A Modern Nation and a Modern Dream
Upon the founding of the Modern Greek State after the 1821 War of Independence, freeing Greece from the Ottoman Rule, the first head of state of modern Greece, Ioannis Kapodistrias, again revisited the dream of millennia. He consulted French engineers. But the estimated cost for the project (40 million gold Francs) was simply too much for the new nation to consider taking on the ambitious project.
When the Suez Canal opened in 1869, the dream was again revisited. Prime Minister Thrasyvoulos Zaimis put a plan into effect, but after the attempt to construct the Panama Canal went bankrupt, the French banks funding the Corinth project also withdrew, and the project was once again abandoned.
In 1881, the Société Internationale du Canal Maritime de Corinthe was formed, and given a fresh concession. The company would construct the canal and be able to operate it for the next 99 years. Finally, the dream came into focus. On 23 April 1882, construction began.

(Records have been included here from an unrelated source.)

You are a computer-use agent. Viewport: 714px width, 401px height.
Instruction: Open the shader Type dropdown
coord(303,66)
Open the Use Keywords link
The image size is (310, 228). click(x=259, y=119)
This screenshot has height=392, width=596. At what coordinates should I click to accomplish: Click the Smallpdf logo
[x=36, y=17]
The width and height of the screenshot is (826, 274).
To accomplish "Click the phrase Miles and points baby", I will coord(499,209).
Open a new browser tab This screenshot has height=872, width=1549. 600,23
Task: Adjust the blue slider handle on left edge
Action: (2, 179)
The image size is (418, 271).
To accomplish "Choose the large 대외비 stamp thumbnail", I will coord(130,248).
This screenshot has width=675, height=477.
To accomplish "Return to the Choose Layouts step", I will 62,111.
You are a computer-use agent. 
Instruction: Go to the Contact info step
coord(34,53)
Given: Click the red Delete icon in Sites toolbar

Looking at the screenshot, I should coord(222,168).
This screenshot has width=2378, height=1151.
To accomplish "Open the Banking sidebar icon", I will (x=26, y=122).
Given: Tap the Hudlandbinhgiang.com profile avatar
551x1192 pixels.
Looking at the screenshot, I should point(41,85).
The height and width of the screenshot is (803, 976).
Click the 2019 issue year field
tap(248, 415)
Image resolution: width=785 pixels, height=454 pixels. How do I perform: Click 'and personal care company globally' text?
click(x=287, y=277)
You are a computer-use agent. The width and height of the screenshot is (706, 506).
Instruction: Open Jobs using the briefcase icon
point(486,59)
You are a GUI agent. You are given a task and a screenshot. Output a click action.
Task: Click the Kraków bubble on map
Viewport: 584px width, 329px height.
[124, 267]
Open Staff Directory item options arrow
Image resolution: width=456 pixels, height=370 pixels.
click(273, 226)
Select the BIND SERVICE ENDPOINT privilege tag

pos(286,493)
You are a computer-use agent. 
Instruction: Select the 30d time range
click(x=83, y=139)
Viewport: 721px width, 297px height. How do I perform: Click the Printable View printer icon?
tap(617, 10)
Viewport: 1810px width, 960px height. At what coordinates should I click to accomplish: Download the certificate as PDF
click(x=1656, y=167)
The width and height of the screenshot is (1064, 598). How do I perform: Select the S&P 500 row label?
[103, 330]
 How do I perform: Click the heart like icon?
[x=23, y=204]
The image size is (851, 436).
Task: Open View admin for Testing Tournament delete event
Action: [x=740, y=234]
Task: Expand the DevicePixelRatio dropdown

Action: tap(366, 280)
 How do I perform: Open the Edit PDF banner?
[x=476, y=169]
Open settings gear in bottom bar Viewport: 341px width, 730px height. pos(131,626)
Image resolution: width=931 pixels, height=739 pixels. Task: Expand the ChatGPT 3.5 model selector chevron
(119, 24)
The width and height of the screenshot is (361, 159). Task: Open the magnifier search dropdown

King George I of Greece attended the groundbreaking. Charilaos Trikoupis was the Prime Minister.
The Corinth Canal was one of several major events at the end of the 19th century that marked the flourishing of the new Greek State, along with the construction of the railroad and the inauguration of the modern Olympic Games.
A Stormy Passage
After all of the trials of its many attempts of construction over the centuries, when the Corinth Canal finally did open, there were still difficulties to manage. The tides of the two gulfs it connects are not in sync, and, considering the narrowness of the passage, this could make for some challenging tidal currents. The limestone walls in the seismic location also proved unstable. WWI caused a decline in traffic. And in WWII, the canal suffered damages, when the bridge crossing the canal was destroyed. Retreating German forces then did their best to leave the canal inoperable, by causing landslides and by filling the canal with locomotives and the wreckage of infrastructure.
The Corinth Canal in the Modern Era
Post war, the US Army Corps of Engineers cleared the canal and by 1948 it was again fully operational. Given the width of the canal though, it is not used by modern commercial boats. Instead, one will see pleasure boats passing through the famous narrow canal with its high straight sides – a thrilling and beautiful passage to enjoy on a sailing trip of Greece.
Have you ever seen the Corinth Canal, or been on a sailing trip around the Greek Islands?